For those holding cash: don’t bottom fish, wait for a rebound to short.

If you are holding cash, don’t think about bottom fishing; waiting for a rebound to resistance levels to short is the correct operation.

Short signal: BTC rebounding to 113,500 - 114,000 dollars, and there is a 'volume-less rebound' (hourly trading volume below 1 billion USDT), shorting near 113,000 dollars, set the stop loss at 114,500 dollars, with the target looking at 110,000 - 109,500 dollars.

No entry signal: BTC drops directly without rebounding, or the rebound doesn’t reach 113,000 dollars; continue holding cash, don’t force a short.

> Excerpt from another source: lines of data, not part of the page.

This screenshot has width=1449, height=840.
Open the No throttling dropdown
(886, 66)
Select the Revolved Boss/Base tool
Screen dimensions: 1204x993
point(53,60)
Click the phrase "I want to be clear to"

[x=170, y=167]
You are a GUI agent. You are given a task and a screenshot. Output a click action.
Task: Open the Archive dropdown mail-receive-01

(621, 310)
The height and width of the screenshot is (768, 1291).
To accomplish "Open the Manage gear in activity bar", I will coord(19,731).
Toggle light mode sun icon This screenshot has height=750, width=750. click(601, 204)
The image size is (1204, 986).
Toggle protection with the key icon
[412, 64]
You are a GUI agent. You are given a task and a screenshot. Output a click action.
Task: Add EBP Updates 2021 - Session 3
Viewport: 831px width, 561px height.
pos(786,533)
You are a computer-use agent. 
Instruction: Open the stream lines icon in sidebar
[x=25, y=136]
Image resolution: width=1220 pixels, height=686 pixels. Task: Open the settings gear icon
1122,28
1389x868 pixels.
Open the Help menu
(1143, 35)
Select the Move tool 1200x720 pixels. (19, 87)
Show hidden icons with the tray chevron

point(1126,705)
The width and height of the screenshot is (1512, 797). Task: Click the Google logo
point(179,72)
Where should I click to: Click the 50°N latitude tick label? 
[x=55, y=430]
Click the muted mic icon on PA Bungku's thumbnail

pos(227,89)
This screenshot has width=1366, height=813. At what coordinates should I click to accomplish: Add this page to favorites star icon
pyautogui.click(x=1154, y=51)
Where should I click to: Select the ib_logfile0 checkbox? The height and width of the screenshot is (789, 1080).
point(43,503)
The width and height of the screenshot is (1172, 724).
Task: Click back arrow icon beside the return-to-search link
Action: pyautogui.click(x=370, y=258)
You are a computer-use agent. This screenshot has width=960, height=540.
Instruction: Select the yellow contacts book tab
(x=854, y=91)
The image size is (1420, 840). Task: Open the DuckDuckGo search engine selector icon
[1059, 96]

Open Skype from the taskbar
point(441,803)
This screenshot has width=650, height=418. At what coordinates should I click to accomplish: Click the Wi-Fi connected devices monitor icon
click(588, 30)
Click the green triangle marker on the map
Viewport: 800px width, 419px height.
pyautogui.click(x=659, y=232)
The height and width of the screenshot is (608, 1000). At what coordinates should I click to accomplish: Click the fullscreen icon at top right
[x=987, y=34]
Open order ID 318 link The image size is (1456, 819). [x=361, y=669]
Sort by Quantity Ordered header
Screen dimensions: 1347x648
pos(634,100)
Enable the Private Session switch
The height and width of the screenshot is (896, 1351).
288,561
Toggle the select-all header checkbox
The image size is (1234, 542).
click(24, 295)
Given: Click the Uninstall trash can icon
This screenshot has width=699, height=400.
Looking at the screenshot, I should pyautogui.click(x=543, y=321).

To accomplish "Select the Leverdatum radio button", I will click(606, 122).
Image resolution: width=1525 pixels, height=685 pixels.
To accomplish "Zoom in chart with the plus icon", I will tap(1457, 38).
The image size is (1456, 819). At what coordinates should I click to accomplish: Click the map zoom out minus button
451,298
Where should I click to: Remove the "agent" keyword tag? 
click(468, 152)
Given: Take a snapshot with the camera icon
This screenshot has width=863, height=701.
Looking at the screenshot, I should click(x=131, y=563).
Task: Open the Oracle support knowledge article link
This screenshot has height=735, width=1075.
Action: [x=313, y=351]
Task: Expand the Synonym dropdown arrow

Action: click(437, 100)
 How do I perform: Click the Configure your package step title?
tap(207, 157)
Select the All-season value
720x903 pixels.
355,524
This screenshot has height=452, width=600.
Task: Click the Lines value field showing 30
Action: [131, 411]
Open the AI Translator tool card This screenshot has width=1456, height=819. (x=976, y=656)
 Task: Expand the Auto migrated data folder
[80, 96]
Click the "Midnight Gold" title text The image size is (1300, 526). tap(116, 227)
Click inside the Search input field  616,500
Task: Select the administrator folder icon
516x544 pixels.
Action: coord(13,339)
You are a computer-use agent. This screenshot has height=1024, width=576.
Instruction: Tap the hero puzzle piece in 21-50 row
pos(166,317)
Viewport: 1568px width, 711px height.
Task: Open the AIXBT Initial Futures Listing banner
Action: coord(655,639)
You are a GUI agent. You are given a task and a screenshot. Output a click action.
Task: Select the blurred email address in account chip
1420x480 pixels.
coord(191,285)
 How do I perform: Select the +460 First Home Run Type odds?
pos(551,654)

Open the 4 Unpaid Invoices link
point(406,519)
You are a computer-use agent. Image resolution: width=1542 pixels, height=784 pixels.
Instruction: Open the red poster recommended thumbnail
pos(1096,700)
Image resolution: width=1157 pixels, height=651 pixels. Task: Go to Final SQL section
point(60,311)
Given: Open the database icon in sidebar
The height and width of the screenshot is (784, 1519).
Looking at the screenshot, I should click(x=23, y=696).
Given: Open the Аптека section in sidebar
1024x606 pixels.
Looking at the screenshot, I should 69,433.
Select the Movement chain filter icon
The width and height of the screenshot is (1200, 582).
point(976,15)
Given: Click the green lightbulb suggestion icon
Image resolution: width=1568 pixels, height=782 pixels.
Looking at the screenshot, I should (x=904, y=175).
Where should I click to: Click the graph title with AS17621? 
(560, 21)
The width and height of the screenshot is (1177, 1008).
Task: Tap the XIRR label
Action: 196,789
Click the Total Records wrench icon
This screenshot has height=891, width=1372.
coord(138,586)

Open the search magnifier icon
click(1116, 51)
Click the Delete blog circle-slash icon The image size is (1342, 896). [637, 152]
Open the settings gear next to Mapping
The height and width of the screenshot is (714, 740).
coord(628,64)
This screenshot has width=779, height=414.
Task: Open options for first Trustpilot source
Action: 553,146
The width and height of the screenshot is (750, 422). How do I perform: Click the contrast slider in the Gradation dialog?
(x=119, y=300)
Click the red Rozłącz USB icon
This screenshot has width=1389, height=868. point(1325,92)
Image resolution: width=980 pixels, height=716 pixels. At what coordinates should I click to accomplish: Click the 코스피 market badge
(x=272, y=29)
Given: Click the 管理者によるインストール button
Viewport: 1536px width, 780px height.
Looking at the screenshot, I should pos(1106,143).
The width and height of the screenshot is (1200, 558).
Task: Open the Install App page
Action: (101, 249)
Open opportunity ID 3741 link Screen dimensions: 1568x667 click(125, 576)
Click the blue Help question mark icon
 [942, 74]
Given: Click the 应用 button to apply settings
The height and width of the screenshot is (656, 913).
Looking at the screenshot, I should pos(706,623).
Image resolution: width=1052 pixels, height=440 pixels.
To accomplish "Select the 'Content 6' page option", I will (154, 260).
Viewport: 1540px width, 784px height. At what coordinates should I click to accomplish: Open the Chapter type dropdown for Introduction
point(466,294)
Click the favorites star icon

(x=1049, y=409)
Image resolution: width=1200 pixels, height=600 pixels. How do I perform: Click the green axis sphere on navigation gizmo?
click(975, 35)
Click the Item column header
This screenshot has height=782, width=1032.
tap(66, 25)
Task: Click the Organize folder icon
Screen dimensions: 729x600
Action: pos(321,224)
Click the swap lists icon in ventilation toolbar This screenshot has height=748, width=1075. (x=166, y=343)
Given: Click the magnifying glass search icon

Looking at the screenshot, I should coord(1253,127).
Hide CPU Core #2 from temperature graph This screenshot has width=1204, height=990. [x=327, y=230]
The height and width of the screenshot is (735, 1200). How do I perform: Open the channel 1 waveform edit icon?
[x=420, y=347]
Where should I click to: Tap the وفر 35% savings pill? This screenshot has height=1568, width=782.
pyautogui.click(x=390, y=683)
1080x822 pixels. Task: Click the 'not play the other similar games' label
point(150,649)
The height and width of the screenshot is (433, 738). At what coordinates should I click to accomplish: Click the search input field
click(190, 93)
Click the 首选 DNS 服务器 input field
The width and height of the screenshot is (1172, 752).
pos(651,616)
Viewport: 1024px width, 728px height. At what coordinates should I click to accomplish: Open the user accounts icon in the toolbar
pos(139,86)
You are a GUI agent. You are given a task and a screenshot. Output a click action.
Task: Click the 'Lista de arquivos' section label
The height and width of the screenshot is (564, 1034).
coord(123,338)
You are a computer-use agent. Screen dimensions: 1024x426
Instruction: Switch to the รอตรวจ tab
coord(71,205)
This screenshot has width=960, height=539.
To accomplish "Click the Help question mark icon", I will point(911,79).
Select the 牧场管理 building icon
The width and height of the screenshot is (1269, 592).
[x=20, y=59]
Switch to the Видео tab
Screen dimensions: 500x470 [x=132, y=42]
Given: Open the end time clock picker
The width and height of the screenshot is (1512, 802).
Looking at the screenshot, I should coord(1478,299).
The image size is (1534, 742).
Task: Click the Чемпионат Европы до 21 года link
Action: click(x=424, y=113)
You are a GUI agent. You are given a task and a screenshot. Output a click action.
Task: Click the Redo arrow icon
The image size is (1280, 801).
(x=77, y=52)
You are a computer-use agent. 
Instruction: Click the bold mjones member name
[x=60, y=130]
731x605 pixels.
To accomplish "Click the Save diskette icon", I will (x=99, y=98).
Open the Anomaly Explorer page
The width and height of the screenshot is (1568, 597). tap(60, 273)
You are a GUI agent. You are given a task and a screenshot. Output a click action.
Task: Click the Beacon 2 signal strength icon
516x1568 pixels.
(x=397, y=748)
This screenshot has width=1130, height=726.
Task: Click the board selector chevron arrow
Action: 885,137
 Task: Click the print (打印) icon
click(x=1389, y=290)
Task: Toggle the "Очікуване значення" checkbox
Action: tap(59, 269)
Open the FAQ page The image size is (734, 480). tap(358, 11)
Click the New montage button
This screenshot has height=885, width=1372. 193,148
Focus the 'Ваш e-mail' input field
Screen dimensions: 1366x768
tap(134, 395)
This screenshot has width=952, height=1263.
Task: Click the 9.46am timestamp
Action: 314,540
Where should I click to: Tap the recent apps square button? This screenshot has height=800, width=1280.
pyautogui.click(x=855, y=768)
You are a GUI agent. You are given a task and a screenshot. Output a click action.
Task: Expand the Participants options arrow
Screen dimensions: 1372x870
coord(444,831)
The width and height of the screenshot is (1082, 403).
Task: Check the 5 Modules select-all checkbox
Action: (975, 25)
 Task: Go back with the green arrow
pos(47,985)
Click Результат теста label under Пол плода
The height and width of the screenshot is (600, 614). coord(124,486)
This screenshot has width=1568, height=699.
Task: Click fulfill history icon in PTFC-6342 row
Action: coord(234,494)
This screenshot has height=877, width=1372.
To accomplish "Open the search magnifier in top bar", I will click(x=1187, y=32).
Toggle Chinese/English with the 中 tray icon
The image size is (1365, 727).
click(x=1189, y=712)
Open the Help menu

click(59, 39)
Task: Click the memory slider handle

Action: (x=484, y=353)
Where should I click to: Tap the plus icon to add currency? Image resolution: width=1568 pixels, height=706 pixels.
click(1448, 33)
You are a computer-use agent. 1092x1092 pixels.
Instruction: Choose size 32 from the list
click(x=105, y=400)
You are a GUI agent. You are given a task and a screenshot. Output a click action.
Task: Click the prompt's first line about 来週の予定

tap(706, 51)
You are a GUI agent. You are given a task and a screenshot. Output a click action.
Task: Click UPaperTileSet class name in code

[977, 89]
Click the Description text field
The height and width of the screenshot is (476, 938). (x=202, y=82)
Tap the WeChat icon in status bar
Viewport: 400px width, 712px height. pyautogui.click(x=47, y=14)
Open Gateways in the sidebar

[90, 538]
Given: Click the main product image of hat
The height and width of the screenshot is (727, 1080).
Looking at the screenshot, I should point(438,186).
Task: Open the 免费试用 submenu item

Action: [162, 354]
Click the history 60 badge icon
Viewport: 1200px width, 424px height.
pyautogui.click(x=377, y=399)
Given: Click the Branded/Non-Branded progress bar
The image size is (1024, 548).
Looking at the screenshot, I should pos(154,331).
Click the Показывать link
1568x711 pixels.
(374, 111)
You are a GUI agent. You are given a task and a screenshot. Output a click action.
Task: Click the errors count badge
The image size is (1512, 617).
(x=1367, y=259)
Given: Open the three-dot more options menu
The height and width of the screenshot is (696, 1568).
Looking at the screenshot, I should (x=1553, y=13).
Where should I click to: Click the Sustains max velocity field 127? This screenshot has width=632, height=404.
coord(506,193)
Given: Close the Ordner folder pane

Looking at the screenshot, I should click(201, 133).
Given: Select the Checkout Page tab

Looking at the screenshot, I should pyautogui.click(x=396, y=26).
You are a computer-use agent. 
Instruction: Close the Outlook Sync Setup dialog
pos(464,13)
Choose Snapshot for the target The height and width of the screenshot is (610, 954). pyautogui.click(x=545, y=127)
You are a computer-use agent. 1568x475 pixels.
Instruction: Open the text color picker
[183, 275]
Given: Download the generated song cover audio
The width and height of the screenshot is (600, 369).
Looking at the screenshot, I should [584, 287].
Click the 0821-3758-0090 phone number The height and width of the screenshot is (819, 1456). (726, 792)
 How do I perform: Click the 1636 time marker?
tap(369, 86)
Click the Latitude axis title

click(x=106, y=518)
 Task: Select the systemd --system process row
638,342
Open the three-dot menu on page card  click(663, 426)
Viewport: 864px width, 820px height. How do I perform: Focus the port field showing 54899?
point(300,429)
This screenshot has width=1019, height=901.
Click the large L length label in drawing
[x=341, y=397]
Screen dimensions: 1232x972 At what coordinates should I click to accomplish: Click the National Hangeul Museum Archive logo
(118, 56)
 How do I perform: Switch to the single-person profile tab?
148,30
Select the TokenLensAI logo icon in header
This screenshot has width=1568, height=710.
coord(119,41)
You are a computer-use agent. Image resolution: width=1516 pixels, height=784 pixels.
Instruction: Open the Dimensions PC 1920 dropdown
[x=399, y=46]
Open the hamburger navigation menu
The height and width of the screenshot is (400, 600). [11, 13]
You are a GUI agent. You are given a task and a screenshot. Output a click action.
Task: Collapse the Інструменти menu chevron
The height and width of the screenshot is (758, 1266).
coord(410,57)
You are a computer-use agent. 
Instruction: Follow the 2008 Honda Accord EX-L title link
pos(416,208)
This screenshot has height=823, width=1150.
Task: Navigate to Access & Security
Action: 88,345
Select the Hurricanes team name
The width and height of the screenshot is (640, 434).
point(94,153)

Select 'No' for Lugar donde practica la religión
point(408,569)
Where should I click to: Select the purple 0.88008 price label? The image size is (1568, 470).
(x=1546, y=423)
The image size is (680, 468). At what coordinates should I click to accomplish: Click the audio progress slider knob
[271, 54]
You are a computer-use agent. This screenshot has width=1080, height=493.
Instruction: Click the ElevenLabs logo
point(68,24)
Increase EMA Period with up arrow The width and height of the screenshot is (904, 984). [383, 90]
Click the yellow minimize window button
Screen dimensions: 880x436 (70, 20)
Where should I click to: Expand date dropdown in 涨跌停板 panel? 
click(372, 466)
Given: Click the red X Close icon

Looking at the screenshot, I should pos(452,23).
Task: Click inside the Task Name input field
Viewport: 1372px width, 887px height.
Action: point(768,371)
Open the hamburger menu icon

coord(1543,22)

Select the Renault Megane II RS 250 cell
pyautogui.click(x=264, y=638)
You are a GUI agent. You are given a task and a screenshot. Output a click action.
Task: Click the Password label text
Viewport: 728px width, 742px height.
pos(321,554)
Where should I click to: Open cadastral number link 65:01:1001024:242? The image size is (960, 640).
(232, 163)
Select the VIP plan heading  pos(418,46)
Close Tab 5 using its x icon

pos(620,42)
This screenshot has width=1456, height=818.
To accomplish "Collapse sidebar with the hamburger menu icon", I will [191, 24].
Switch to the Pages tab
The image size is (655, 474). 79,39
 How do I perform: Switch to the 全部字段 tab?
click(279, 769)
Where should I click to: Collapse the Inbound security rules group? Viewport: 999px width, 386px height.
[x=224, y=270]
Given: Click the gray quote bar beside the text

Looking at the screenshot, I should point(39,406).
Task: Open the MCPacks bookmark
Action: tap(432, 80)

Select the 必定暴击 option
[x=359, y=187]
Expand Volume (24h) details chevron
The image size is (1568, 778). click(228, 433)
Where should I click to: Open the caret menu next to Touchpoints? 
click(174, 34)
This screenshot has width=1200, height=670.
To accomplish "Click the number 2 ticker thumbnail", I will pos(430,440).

Don’t be greedy: if you make 2,000-3,000 dollars from shorting, just take the profit; don’t wait for the support level to break, to avoid being trapped by a rebound.

For those looking to short: use small positions to experiment, don’t go all in.

If you want to short, don’t go all in; use 10%-15% of a small position to experiment.

Entry point: 113,000 - 113,500 dollars, position 10%, no more than 15%;

Stop loss: 114,500 dollars; if broken, accept the loss and don’t hold positions.

Target: First look at 110,000 dollars, reduce 50% of the position when it reaches; then look at 109,500 dollars, clear the remaining 50%.

Remember: there are risks in shorting in a bearish market; if unexpected good news occurs (like ETF approval), you might be caught in a rebound and face liquidation, so always set stop losses.